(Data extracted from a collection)
§ §
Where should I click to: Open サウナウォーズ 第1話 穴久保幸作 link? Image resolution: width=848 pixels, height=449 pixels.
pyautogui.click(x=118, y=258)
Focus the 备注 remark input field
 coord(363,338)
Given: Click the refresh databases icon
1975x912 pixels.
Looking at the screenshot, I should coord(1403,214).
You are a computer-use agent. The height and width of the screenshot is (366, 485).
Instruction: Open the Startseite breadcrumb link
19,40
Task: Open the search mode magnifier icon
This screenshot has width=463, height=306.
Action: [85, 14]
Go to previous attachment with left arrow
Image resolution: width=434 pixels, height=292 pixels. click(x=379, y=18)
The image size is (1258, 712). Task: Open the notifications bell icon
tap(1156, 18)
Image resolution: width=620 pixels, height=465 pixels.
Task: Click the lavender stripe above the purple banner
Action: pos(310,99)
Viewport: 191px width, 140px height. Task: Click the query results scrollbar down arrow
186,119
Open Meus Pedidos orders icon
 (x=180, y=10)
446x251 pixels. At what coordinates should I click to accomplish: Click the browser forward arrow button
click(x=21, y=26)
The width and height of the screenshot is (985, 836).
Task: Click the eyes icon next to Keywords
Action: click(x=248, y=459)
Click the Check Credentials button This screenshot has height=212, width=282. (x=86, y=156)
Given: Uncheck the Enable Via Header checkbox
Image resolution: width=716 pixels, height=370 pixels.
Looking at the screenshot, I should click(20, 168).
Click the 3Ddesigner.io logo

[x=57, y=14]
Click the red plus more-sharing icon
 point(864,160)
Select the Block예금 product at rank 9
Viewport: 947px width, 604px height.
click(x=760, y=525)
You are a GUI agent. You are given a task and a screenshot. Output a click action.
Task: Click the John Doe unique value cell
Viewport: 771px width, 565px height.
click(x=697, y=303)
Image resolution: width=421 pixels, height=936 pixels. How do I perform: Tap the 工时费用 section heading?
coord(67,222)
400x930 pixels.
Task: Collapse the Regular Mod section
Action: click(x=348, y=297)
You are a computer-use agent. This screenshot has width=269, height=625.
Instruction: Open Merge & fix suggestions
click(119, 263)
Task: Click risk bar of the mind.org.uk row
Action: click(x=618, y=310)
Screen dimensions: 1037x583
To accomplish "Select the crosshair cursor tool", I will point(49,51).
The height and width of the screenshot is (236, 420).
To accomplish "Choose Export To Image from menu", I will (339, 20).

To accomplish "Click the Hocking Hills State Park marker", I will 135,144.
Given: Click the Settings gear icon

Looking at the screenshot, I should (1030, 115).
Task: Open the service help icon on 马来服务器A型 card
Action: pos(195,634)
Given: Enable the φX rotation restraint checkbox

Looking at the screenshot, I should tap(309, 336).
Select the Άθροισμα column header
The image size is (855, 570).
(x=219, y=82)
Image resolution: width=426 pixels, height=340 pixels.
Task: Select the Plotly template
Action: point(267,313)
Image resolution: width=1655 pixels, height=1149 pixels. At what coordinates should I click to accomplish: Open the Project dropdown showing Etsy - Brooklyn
§ §
● **Directions for this task**
Read the entries and select each line where the word "agent" is found.

● **Result of the exercise**
You are a computer-use agent. The height and width of the screenshot is (366, 485).
You are a GUI agent. You are given a task and a screenshot. Output a click action.
You are a computer-use agent. This screenshot has width=269, height=625.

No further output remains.